395 So. 2d 475 | Ala. | 1981
WINN-DIXIE MONTGOMERY, INC.
v.
Bobby HENDERSON.
Supreme Court of Alabama.
*476 Robert C. Black of Hill, Hill, Carter, Franco, Cole & Black, Montgomery, and Richard W. Whittaker of Pittman, Whittaker & Hooks, Enterprise, for appellant.
M. Dale Marsh of Cassady, Fuller & Marsh, Enterprise, for appellee.
BEATTY, Justice.
Winn-Dixie Montgomery, Inc., appeals from a $45,000.00 jury verdict in favor of Bobby Henderson. Winn-Dixie has been successful on two prior appeals to this Court involving the same fraud claim. Winn-Dixie Montgomery, Inc. v. Henderson, Ala., 353 So. 2d 1380 (1977); Winn-Dixie Montgomery, Inc. v Henderson, Ala., 371 So. 2d 899 (1979). We affirm.
Henderson claims damages for alleged false and fraudulent representations made by a Winn-Dixie employee, Mr.
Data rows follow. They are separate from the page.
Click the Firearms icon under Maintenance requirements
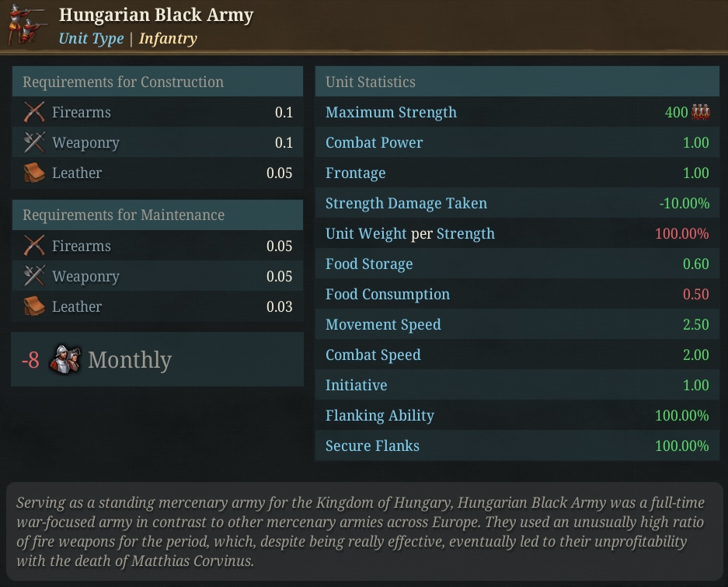 [x=34, y=246]
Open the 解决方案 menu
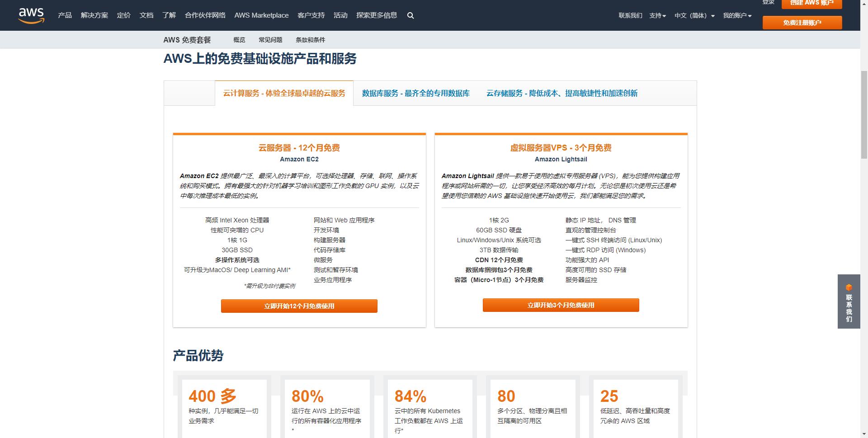868x438 pixels. pos(94,15)
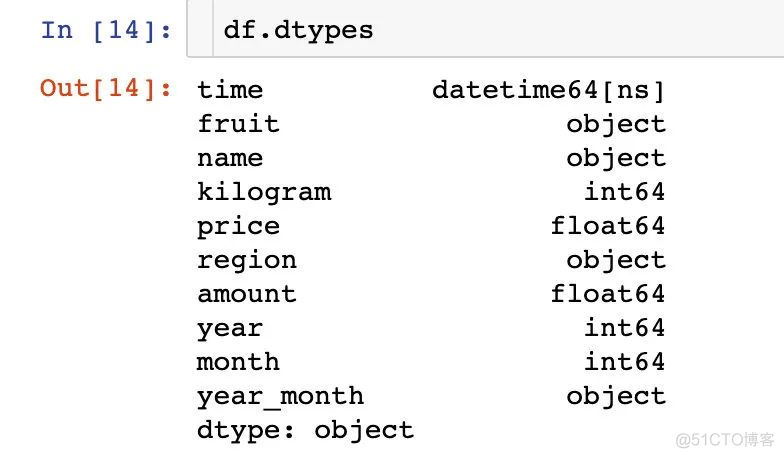Click the fruit row label
Viewport: 784px width, 458px height.
(238, 124)
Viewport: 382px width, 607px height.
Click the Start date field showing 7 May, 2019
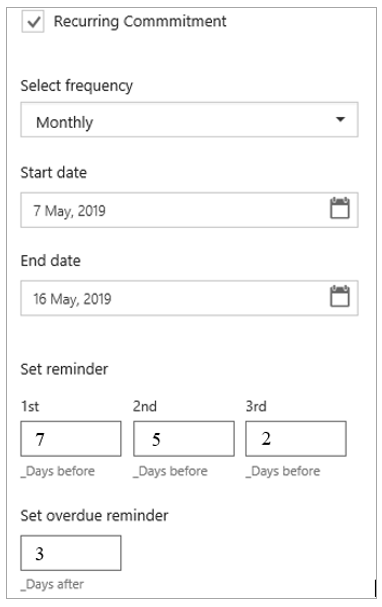(x=189, y=210)
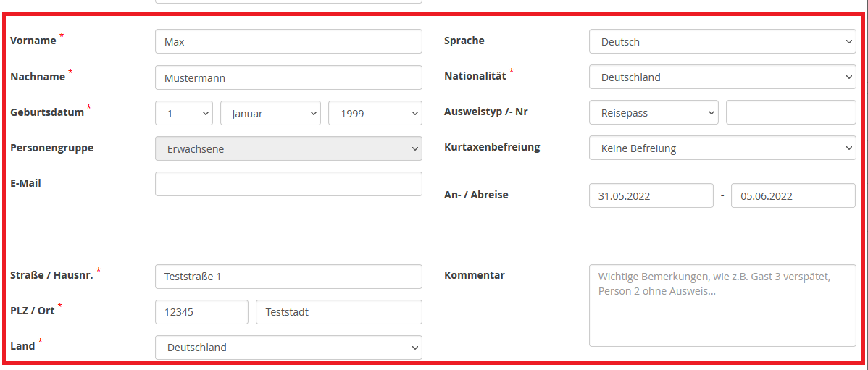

Lott, in Dothan, Alabama, in September or October, 1973, that he would be transferred to a store in Enterprise, Alabama. Relying on these representations, Henderson purchased a beauty shop in Enterprise for his wife. Later, in March 1974, after the promised transfer did not materialize, Henderson quit his job and sold the Enterprise beauty shop at a loss. He then started farming and also went into the chicken business with his father.
In his complaint Henderson included two fraud counts: Count 4, which alleges fraudulent and false statements made with an intent to deceive, and Count 5, which alleges representations known to be false at the time they were made, which were made willfully to deceive or recklessly without knowledge. Punitive damages were claimed under both counts.
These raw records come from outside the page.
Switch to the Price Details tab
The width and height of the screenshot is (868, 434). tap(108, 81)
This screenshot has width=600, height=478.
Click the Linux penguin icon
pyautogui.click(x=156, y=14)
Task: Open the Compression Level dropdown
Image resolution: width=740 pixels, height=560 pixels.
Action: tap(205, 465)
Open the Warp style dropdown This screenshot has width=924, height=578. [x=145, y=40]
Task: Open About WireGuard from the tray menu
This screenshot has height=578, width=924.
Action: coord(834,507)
During his case-in-chief, Henderson adduced from Morgan Britt Lee, another employee of Winn-Dixie, testimony that Winn-Dixie employees had previously made to him false representations concerning promised transfers. The trial court denied Winn-Dixie's motions for directed verdict at the close of the plaintiff's case and also at the close of all the evidence. The jury returned a verdict of $45,000.00 in favor of Henderson. After Winn-Dixie's motion for new trial and/or remittitur and motion for judgment notwithstanding the verdict were denied, Winn-Dixie appealed.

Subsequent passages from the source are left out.